In the previous report of December 2019, though the multilateral agency had called for alerts about restricting intervention to addressing volatility, this time round it has explicitly called for going slow on reserves pile-up.
“The guiding objectives of foreign exchange reserve management in India are similar to those of many central banks in the world,” the RBI said in the Report on Management of Foreign Exchange Reserves released on Wednesday. The demands placed on the foreign exchange reserves may vary widely depending upon a variety of factors including the exchange rate regime adopted by the country, the extent of openness of the economy, the size of the external sector in a country’s GDP and the nature of markets operating in the country.” While safety and liquidity constitute the twin objectives of reserve management in India, return optimization is kept in view within this framework ” RBI said.
Underscoring that the foreign exchange reserves are adequate for precautionary purposes- $599 billion as of end May’21, IMF said that precautionary accumulation of reserves has mitigated risks due to external vulnerabilities, including potential capital flow volatility and oil price surges. In FY’20-21, RBI’s total forex purchases were equivalent to 5.5 per cent of the country’s GDP, IMF said.

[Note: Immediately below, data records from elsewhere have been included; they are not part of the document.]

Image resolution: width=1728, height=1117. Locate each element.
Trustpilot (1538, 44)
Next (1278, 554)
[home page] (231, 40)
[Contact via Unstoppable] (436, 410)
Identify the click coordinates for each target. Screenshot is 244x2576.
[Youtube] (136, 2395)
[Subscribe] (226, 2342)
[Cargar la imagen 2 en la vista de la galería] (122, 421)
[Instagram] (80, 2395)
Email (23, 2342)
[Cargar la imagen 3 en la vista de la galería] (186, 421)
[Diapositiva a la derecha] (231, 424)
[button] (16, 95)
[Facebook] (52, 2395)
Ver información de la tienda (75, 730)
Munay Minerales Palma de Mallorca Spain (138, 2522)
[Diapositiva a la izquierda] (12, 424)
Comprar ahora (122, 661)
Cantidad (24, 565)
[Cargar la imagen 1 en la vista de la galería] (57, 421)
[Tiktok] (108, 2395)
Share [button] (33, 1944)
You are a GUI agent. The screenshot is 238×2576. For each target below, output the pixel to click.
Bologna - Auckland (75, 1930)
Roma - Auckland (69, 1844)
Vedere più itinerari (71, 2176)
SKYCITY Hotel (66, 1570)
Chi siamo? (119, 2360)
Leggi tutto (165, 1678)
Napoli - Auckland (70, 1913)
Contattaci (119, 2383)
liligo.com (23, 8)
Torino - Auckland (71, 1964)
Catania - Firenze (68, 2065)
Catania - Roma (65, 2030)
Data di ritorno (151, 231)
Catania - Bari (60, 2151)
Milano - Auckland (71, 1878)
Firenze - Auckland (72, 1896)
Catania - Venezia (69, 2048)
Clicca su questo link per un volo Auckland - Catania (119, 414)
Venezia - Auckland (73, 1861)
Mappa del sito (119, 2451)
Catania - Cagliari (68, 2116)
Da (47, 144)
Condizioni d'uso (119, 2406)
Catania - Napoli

The reserves are at $641 billion as of October 15, according to RBI data. In its latest report , RBI has said that at the end of June 2021, the foreign exchange reserves cover of imports decreased to 15.8 months from 17.4 months at end-March 2021. The ratio of short-term debt (original maturity) to reserves, which was 17.5 per cent at end-March 2021, declined to 16.8 per cent at end-June 2021. The ratio of volatile capital flows (including cumulative foreign portfolio inflows and outstanding short-term debt) to reserves declined from 69.0 per cent at end-March 2021 to 65.5 per cent at end-June 2021
In the April 2021 report, the US treasury report to the Congress titled ” Macroeconomic and Foreign Exchange Policies of Major Trading Partners of the United States” said that the authorities should allow the exchange rate to move to reflect economic fundamentals, limit foreign exchange intervention to circumstances of disorderly market conditions, and refrain from excessive reserve accumulation. As the economic recovery takes hold, the authorities should continue to pursue structural reforms that can help lift productivity and living standards, including greater openness to foreign financial flows and financial sector deepening, which can further support economic growth.